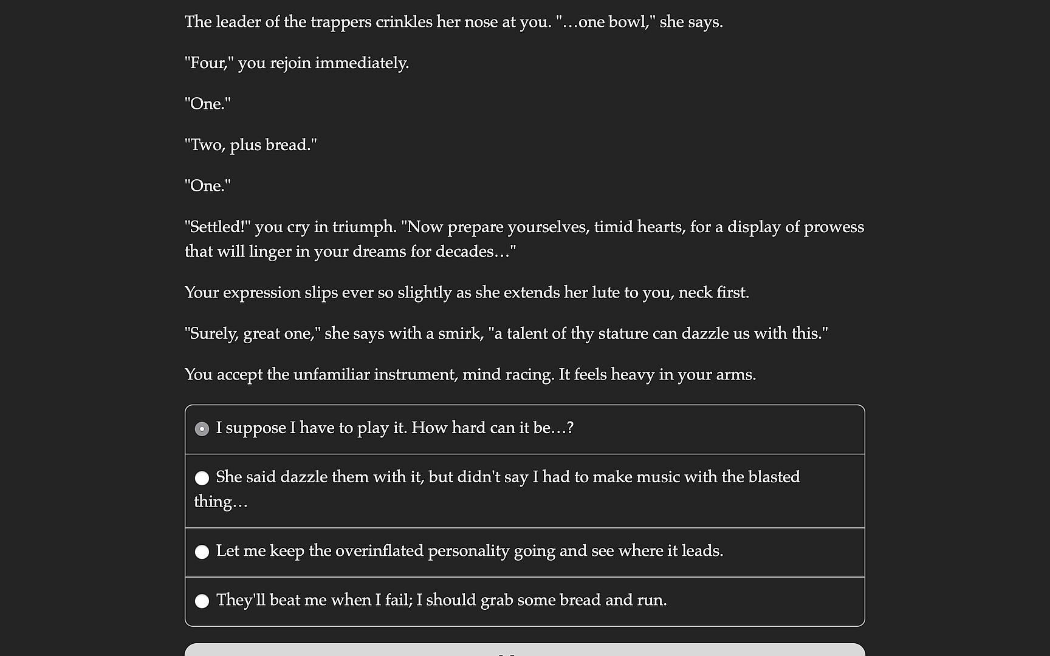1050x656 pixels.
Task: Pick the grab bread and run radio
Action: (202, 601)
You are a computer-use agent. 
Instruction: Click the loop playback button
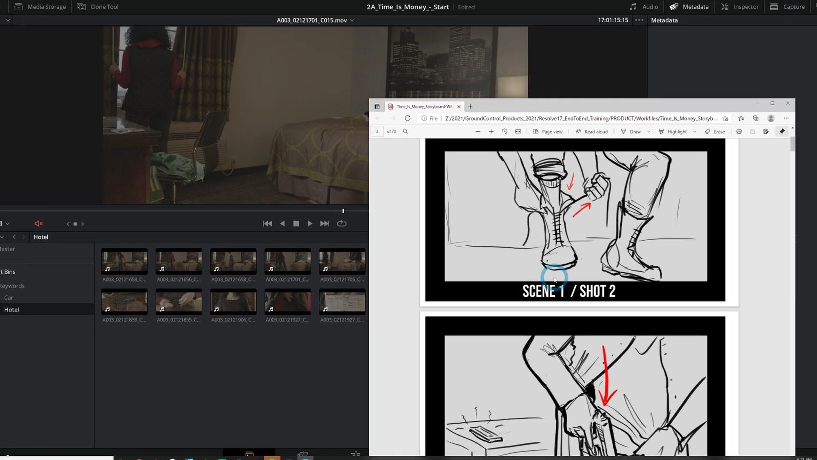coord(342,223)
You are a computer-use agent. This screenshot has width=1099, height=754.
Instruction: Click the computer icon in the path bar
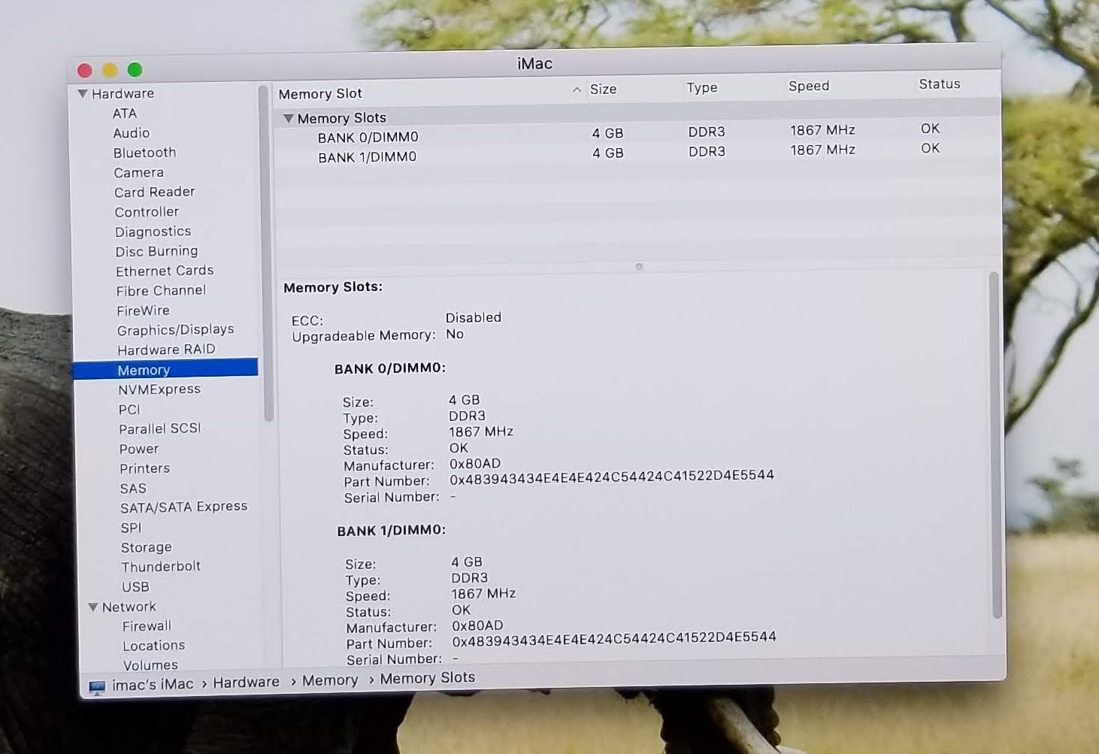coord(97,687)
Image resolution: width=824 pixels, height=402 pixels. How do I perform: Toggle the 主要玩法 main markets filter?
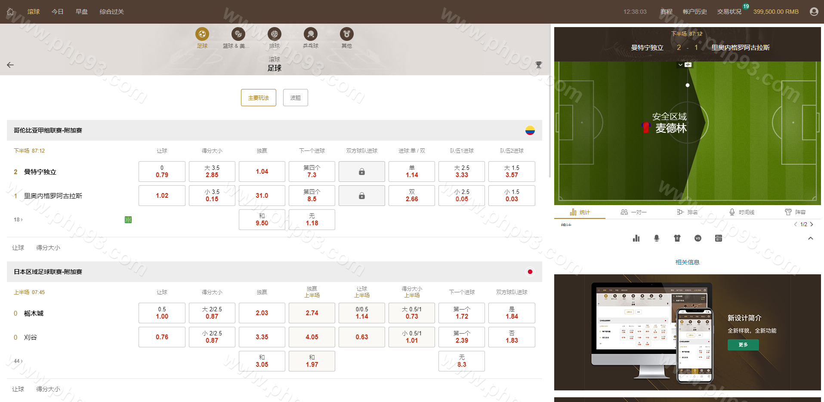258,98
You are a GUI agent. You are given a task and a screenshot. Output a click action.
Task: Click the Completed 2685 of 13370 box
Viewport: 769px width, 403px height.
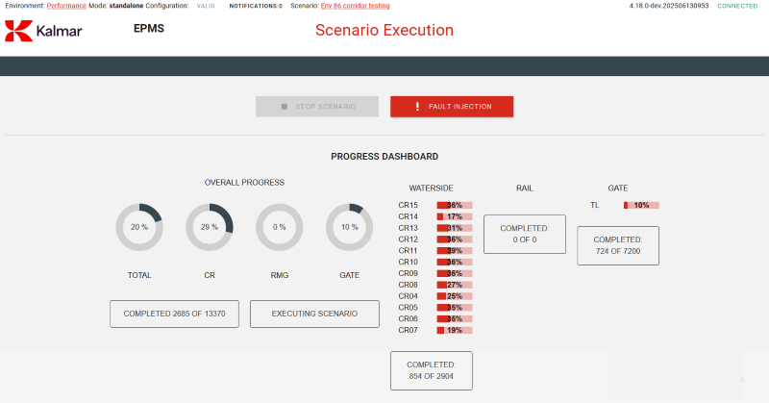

* [THE PROBLEM] Starting at the line that holds "Image resolution: width=824" and stopping at the last line of the listing above, write out each line exactly as it appears, and omit the pictures.

* [WRITTEN REPLY]
Image resolution: width=824 pixels, height=402 pixels. How do I perform: Toggle the 主要玩法 main markets filter?
258,98
You are a GUI agent. You are given a task and a screenshot. Output a click action.
Task: Click the Completed 2685 of 13370 box
Viewport: 769px width, 403px height.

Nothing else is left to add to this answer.